What a memorable week it has been for me! For over a year, I have been following the impressive work of Professor Danny Ben-Moshe, from Melbourne, Australia, and communicating with him, over email, about ways to bring a documentary he produced to a wider audience. (This documentary, entitled Rewriting History, tells a compelling story about Holocaust revisionism in Lithuania and the hazards of such efforts.) I finally had the chance to meet Danny, in person, when he appeared at a screening of his film at George Washington University, last Tuesday, and participated in a panel discussing the film's significance. Yesterday, I was able to talk with him at length, as we drove from Washington, DC to Richmond and back again. (My time with him was prolonged by the slowest southbound traffic on I-95 that I had ever seen. But it was all for the best, because it was fascinating conversing with him.) The purpose of our trip was to be discussants at a showing of Rewriting History, at the Byrd theater in Richmond. The event was coordinated by Jay Ipson, a Holocaust survivor, founder of the Virginia Holocaust Museum, and lecturer on Holocaust-related issues.
Danny impressed me as a man with a strong sense of integrity and a passion to speak out against injustice, combined with intelligence, warmth and an infectious sense of humor. He also multitasks like a fiend. As we drove, he phoned reporters (who were fact checking stories about his work), scheduled interviews, discussed how to get funding for his continuing work and revised his travel plans.
Danny and I arrived at the stately, beautifully ornamented Byrd Theater in Richmond, shortly before the film started showing at 7:00 pm. After the showing, Danny and I discussed our work and fielded questions from the audience. (We also had a chance to sell copies my book Never Forget My Soul and DVD's of Danny's film.) In his remarks, Danny stressed that the Lithuanian government has been trying to whitewash the brutal attacks on Lithuanian Jews by local Lithuanians during the war, some of which occurred before the Germans even arrived in these communities. He said that many of these Lithuanians are regarded as national heroes for their resistance of Soviet occupation, and that it is an inconvenient truth that they also took part, with great enthusiasm, in senseless killing of Jewish men, women and children in Lithuania.
In my comments I emphasized that we need to remember not only the devastating cruelty and loss of life that occurred in this region, but we need to honor the culture that the European anti-Semites and the Nazi's wished to eradicate. I made reference to the fact that Lithuania was famous, during the pre-war period, as the location for some of the finest Jewish religious academies (Yeshiva's) in the world. In Vilnius, Lithuania, rabbis and their students spent day and night studying the holy texts of the Jewish people (the Torah, Talmud and treatises of ethics, spirituality, character development, and law). These teachings had a defining impact, over the centuries, not only on the Jewish people, but on Western culture as a whole.

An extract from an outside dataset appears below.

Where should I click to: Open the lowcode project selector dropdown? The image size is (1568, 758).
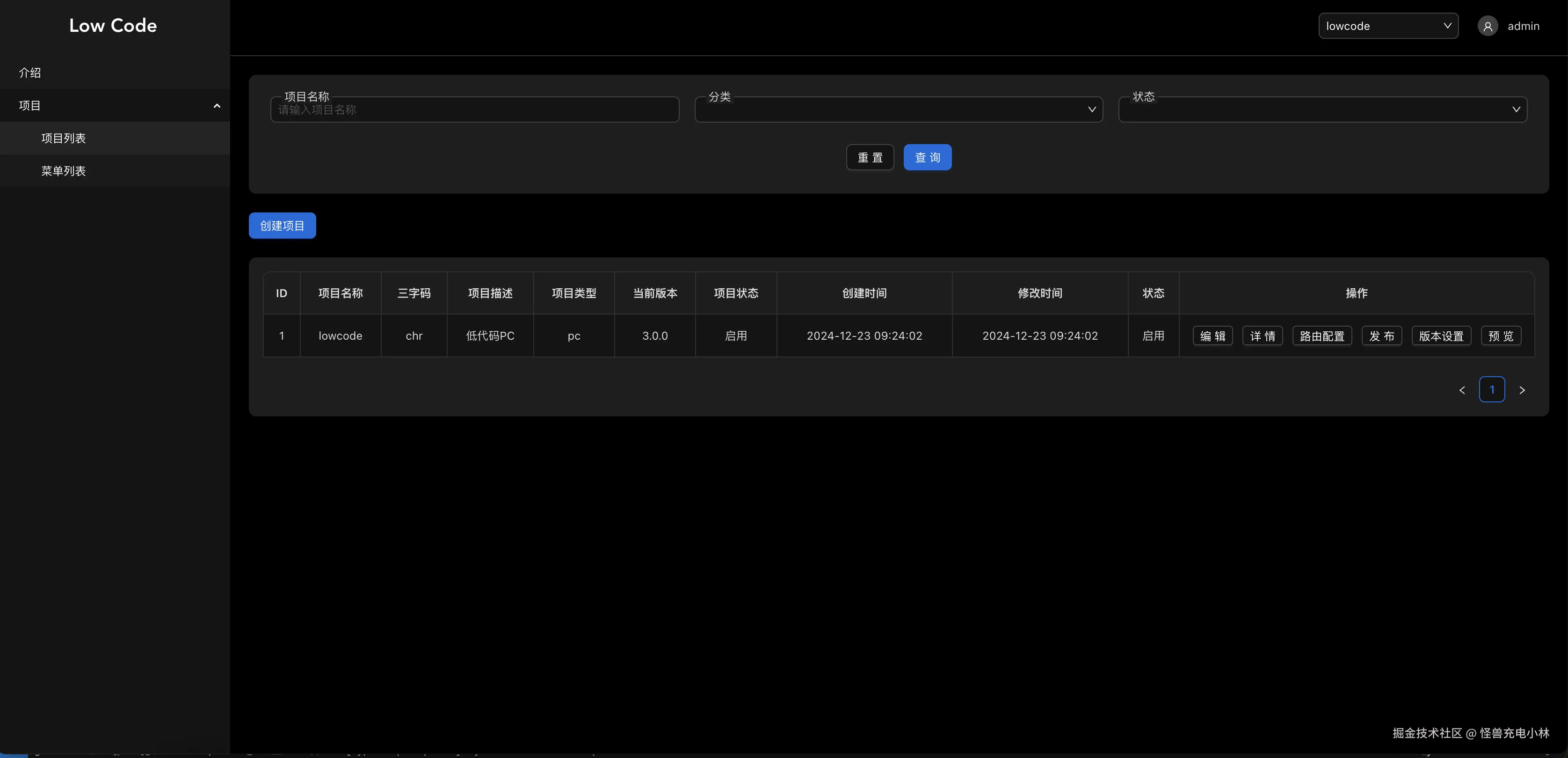pos(1388,26)
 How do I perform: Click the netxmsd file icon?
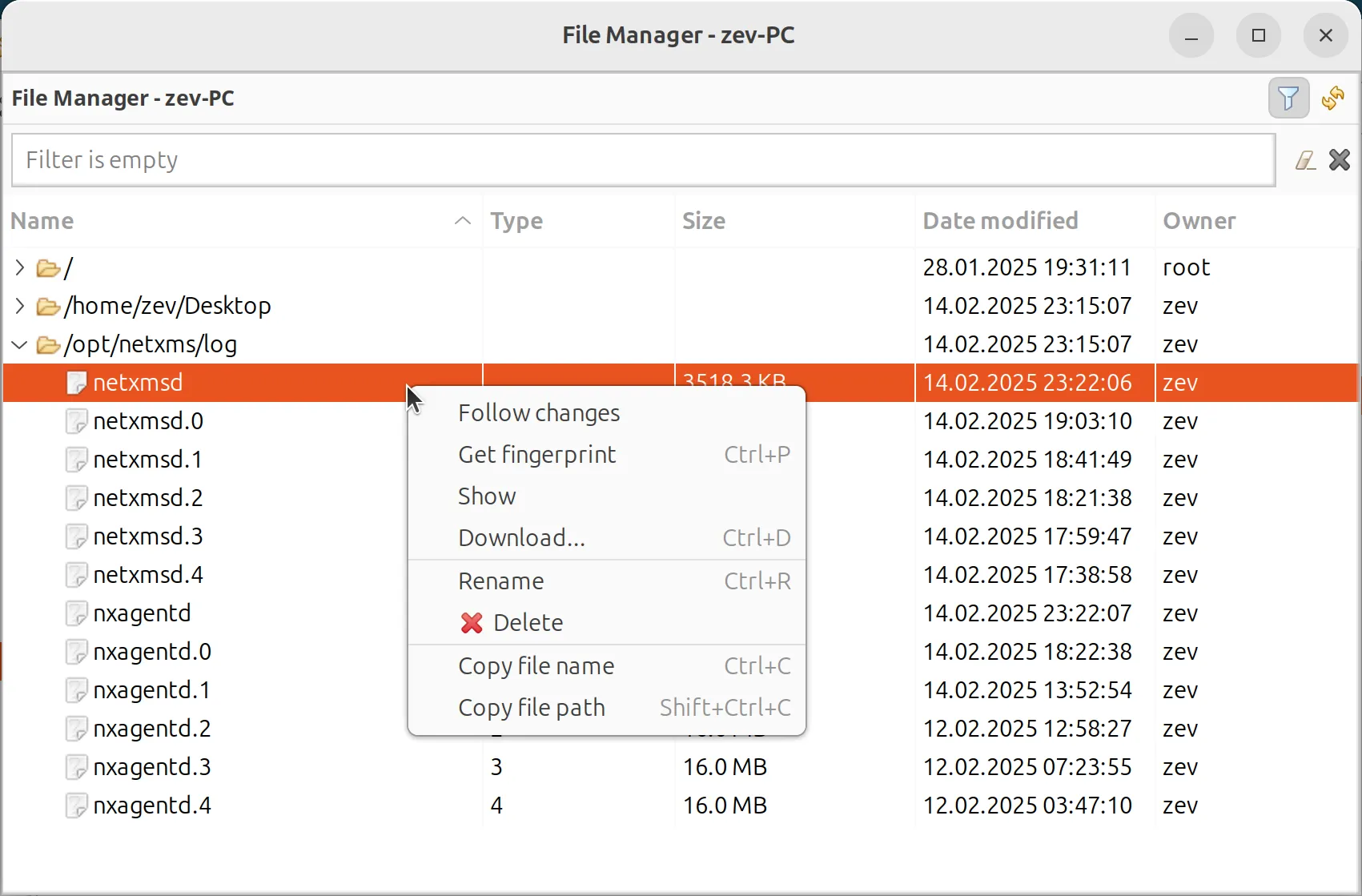pyautogui.click(x=76, y=383)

Just to name a few of these Jewish teachings that helped form Western culture: the inalienable rights of the individual that are not to be dismissed or impinged on in service of state interests, that human sacrifice is abominable, that kindness to the poor, disempowered and animals are not just nice things but non-negotiable have-to's (commandments from God), that murder is wrong whatever one's recent trendy -ism that is justifying it, that the pursuit of pleasure without seeking a meaningful life is a wasted life, that it ennobles a human being to immerse himself in learning, that literacy is desirable for the population as a whole, that society must be governed by the rule of law and a non-corrupt court system that not even a king is above, that we are responsible for making the world a better place, and that there is one loving, benevolent God– not a mish-mash of random forces fighting against each other who could care less about the well-being of man.
I told the audience that Holocaust education is in a state of crisis. Now that we are numerous generations out from the Holocaust, many young people are just not interested in the subject, and, if we look at it objectively, why should they be? It is depressing, and the barbarism of mankind has not eased at all in the seventy years since the war. I said that if we want people to remember and learn from the Holocaust, then we cannot just focus on the loss. We must give them a clear and active agenda for the present, something positive to focus on. In this regard many people focus on speaking out for political justice, which is something that I applaud. However, I would add to that and urge Jews to familiarize themselves with the incredibly rich source of teaching to be found in traditional Jewish sources. There is such a wealth of information out today, making traditional Jewish literature and teachings accessible to those with little to no formal Jewish education. One can attend classes, read books or peruse the almost endless sources of information on the Internet. In that regard, allow me to suggest one very helpful website: http://www.aish.com/.
Let us honor the memory of those who were lost, by paying attention to the richness of Jewish tradition and teachings, something that Hitler tried to eradicate. Learning Jewish heritage and teachings will be our most lasting act of resistance against the enemies of democracy, tolerance and peace.